> **Prompt**
Would you please copy each line below that includes the string "Viewport"?

[Data excerpts]
• • •
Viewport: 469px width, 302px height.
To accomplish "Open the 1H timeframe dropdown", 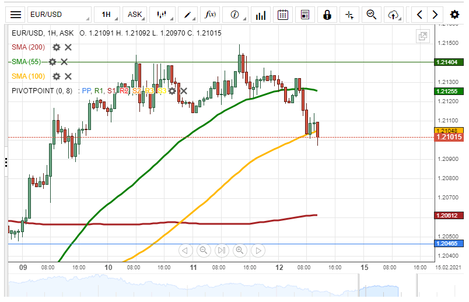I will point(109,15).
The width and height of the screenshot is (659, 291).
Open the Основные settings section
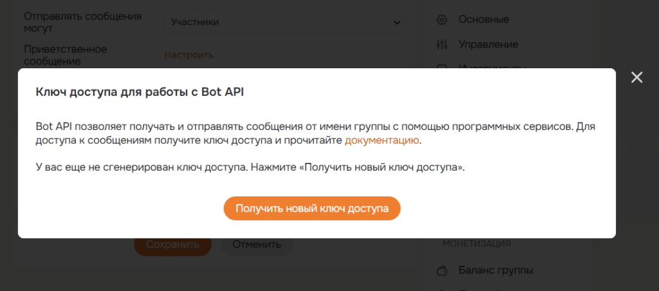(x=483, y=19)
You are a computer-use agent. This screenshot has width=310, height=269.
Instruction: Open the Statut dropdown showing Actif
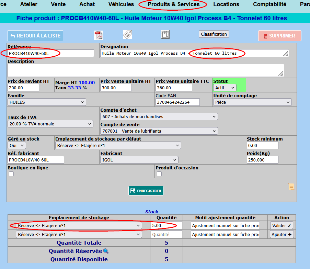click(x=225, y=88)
• • •
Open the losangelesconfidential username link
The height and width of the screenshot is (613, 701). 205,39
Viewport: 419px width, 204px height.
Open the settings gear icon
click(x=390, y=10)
• • •
> **Answer to the problem**
Viewport: 469px width, 302px height.
Viewport: 419px width, 204px height.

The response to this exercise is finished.